GGDEF and EAL domain proteins are involved in the turnover of the novel secondary messenger cyclic-di(3'-->5')-guanylic acid (c-di-GMP) in many bacteria. In this work the role of the 12 GGDEF domain proteins encoded by the Salmonella enterica serovar Typhimurium (S. Typhimurium) chromosome in rdar morphotype development was investigated.

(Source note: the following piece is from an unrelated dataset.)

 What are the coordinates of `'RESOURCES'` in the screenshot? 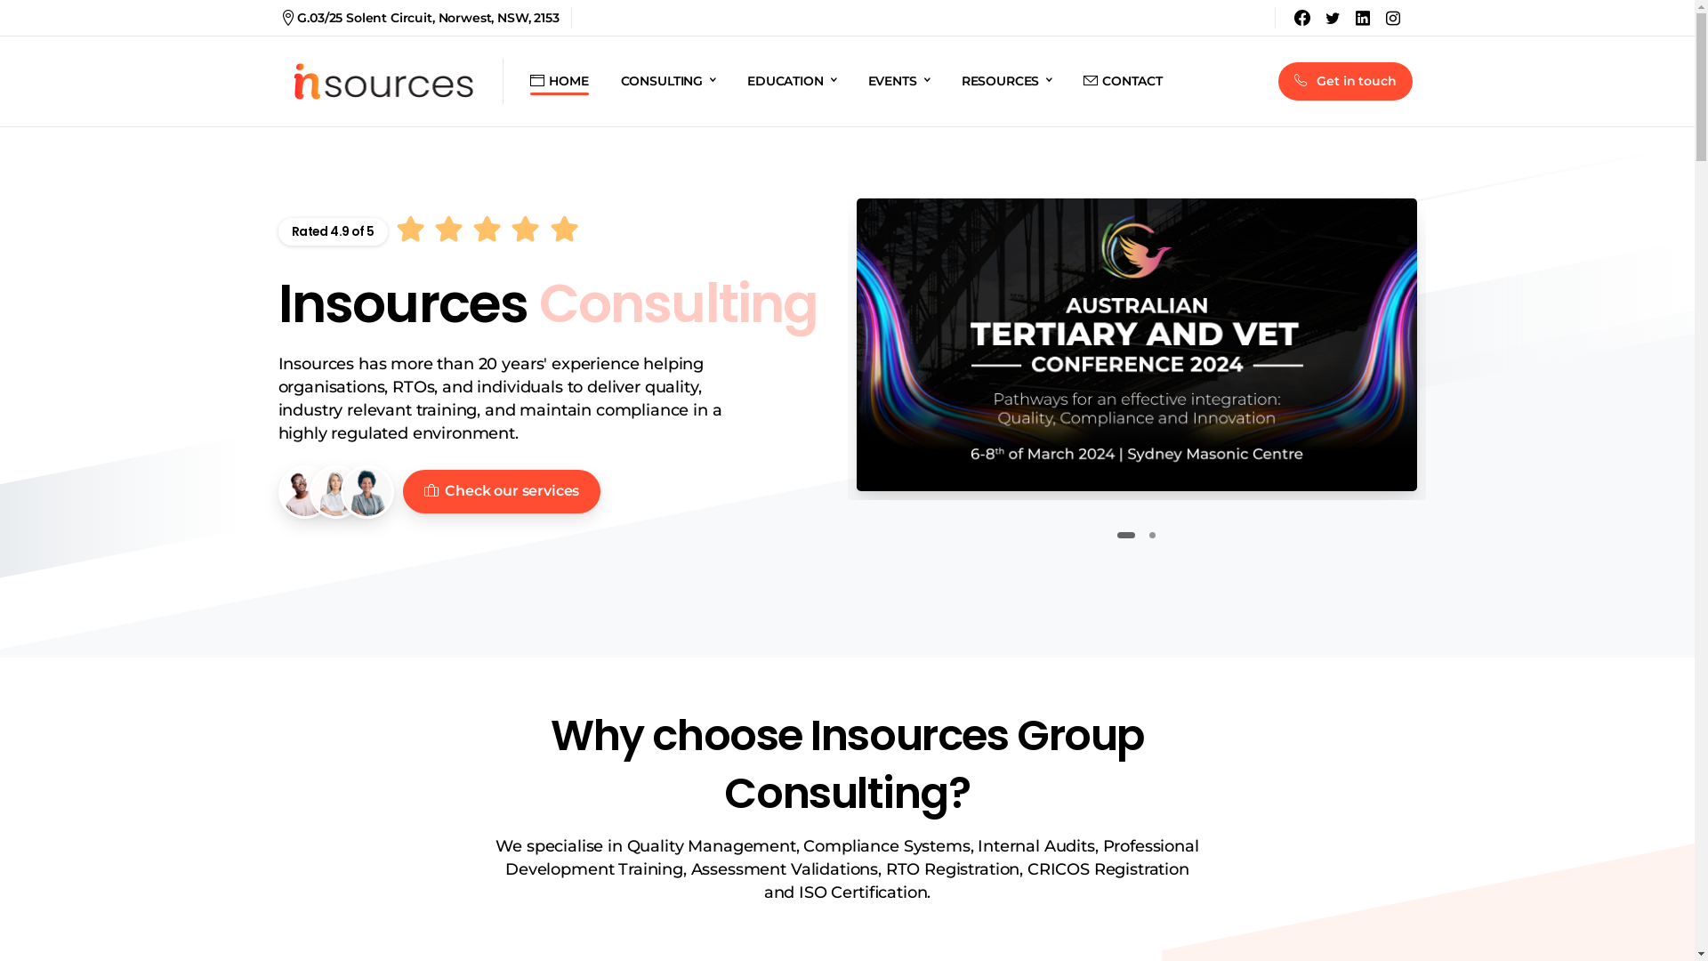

Previously, it was shown that the GGDEF domain protein AdrA activated the biosynthesis of cellulose by production of c-di-GMP. Enhancement of the c-di-GMP levels by overexpression of the GGDEF domain protein AdrA did lead to the activation of curli fimbriae biosynthesis through the elevated expression of CsgD and CsgA. Although knock-out of the chromosomal copy of adrA influenced CsgA expression, CsgD expression was not altered, although more than half of the total cellular c-di-GMP was produced by AdrA at 16 h of growth. On the other hand, chromosomally encoded GGDEF-EAL domain proteins STM2123 and STM3388 were required to additively activate CsgD expression on a transcriptional and post-transcriptional level. Enhanced c-di-GMP levels did overcome temperature regulation of rdar morphotype expression by activation of curli fimbriae as well as cellulose biosynthesis through CsgD expression. Thus in the regulatory cascade leading to rdar morphotype expression c-di-GMP activates several subsequent steps in the network.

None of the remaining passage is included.